As if he did not exist.
Tang Xian didn't dwell on this phenomenon; maybe this way was better, perhaps to observe the dream more effectively?
But after walking for a while, he realized he couldn't get too far from the collapsed child, as if there were an invisible barrier around.
Similar to an area that hadn't been unlocked.
He could only wander near the young child, observing, thinking.
Soon others appeared, wearing what looked like medical staff's uniforms, and with anxious faces, they picked up the unconscious child.
The vision shifted again following the movement of the little boy.
Under the care of the medical workers, the little boy soon came to.

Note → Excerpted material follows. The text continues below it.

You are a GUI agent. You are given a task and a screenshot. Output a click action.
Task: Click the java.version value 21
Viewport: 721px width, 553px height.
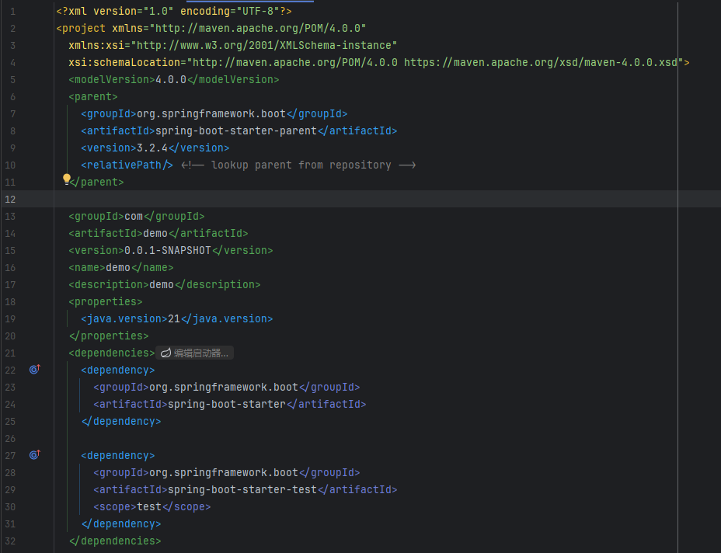click(174, 318)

As he became conscious, Tang Xian found himself back in the body of the little boy.
As if it were his soul.
He looked at his hands, wanting to comment on the interesting experience.
But he couldn't speak; the little boy did not utter words in Tang Xian's style.
Nor did he move according to Tang Xian's will.
He was just sitting on the hospital bed, looking at those cold mechanical instruments, tears streaming down.
A child of two or three crying usually wouldn't sob silently; most would cry loudly, hoping to draw the attention of adults.